第31話 決戦④ (三人称)

「お前をこっちの世界に連れてきたのは私だ。だから私がお前を殺す!」


 シイラギは手に持つナイフを何度も何度もグリードの目に刺し続けた。


「っ…………貴様ごときに私を倒せるはずがないだろ!」


 そう言ってグリードは大きな手でシイラギを掴んだ。


 そうして勢い良く投げ飛ばした。


 バァァァン


 シイラギは建物に勢いよくぶつかった。


「危なかったっす……………」


 サカガミはそう言ったと同時にシイラギのぶつかった建物がなにかに押されたかのように瓦礫を周囲に吹き飛ばした。


 そこには結界に守られたシイラギの姿があった。


「天音くん。俺は柊さんの方に行ってくるっす」


「分かりました」


 二人は別れ、アマネはリーシャの方へと急いだ。


「リーシャ!」


 逃げる人の誘導が終わったのか、一人で道に立っているリーシャの姿があった。


「アマネさん!無事で安心しました」


 そう言ってアマネに駆け寄るリーシャ


「リーシャも無事でよかった」


 お互いの無事を確認出来たことで二人は安堵の息を漏らした。


「どこだ!どこにいる!」


 両目を潰され、視力を失ったグリードがそう叫びながら暴れ始めていた。


「まずいな……………」


 するとグリードは「もう良い」と言い、炎を無作為に放ち始めた。


 その時だった───


 突然、電気を伸びた鉄骨が勢いよくグリードにぶつかった。


「グァァァ……………」


 魔法も効かない硬い皮膚にヒビが入った。


「たく。無茶苦茶しやがって」


 そう言ってアマネ達の前に一人の女が現れた。


「店長……………」


「旬くん。あっ、琴音ちゃんは避難させたから安心してくれ」


「それは分かってますけど…………今の攻撃って───」


「鉄骨をぶつけたんだよ。私の使える魔法は電気だから、直接だと皮膚が厚いやつとかには効かないんだよね」


 フジサキの持つスキルは雷魔法だ。電気を操る魔法であり、それによって起きた磁力で鉄骨などの金属類を引き寄せることが出来る。

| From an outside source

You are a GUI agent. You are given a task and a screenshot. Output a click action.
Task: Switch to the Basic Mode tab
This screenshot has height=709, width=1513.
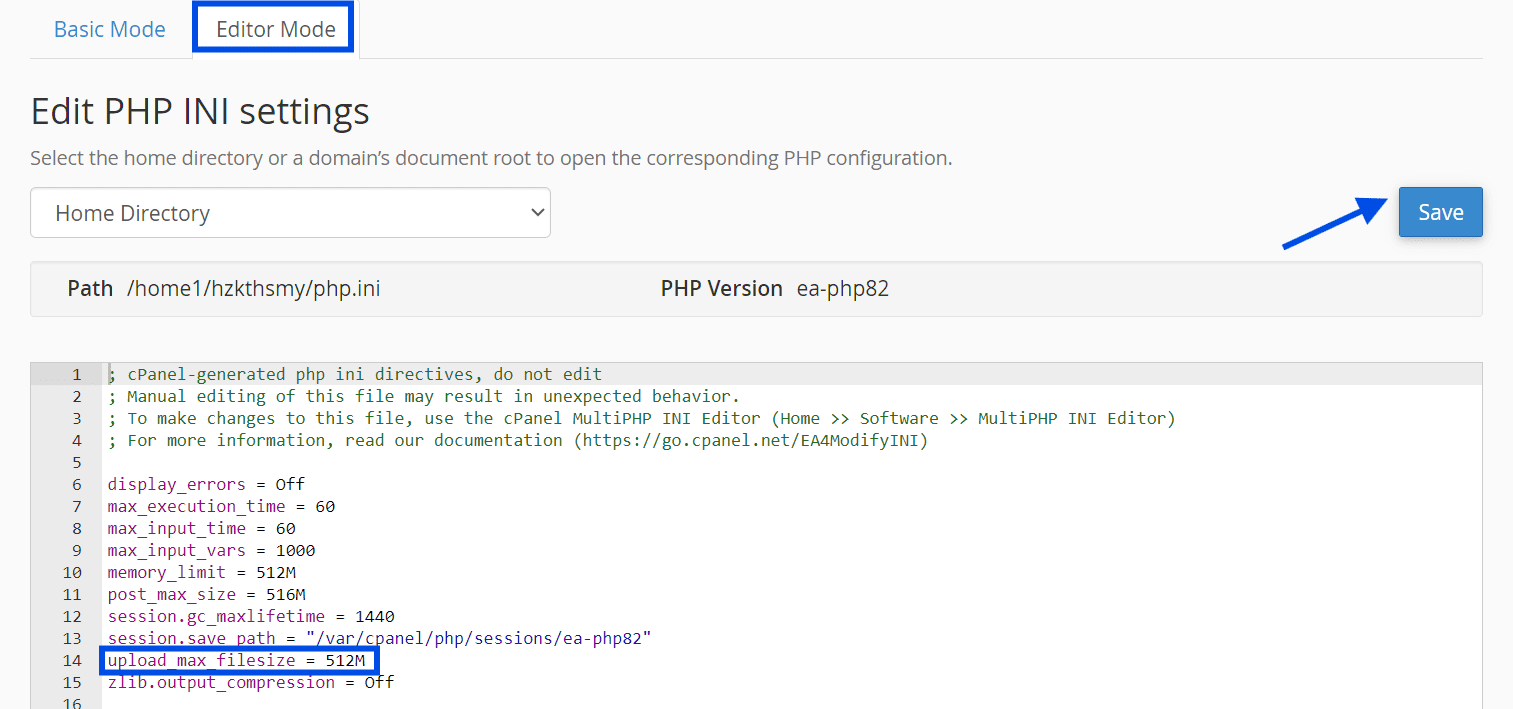(109, 29)
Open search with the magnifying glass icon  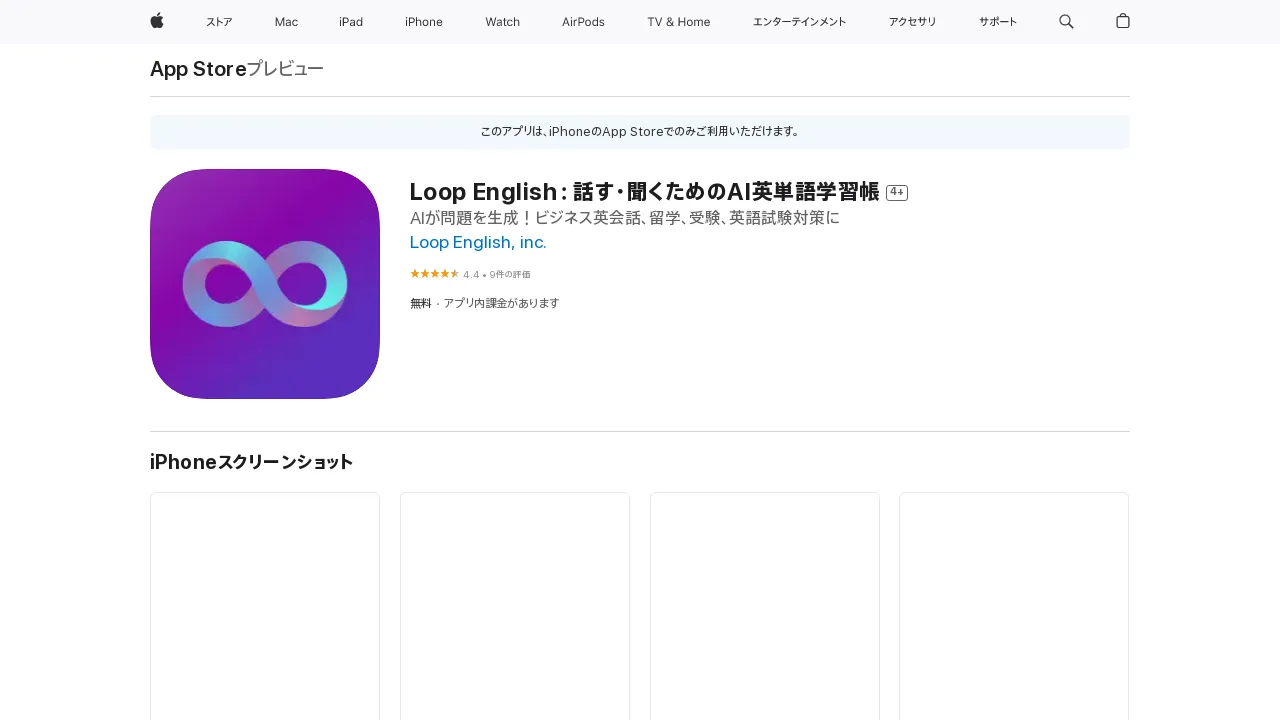[1066, 21]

 竜の皮膚は魔法に対して耐性があるため、元から硬い皮膚が魔法による攻撃だと更に硬くなるのだ。だが自然にある物質に対しては耐性がないため硬い鉄骨が勢いよく当たり、ヒビが入ったのだ。


(その手があったか………………!)


 今更ながら気がついた事にアマネ。


(なら、似たようなスキルを俺も獲得すればいいって訳か)


 アマネはそんなスキルを探した。


(これいいかもな)


 そうして獲得したスキルが<念力>だ。

 離れている物質を自由に動かせるスキルである。


「許さん!許さんぞ!」


 鉄骨をくらい怯んでいたグリードが立ち上がった。無くなったはずの目の部分が何故か赤く光っていた。


「見つけたぞ!アマネ・シュン!」


 その光は<魔眼>のようだった。

 グリードの視界は真っ暗のままだが、相手の魔力だけは見えている。それでアマネを見つけ出したのだ。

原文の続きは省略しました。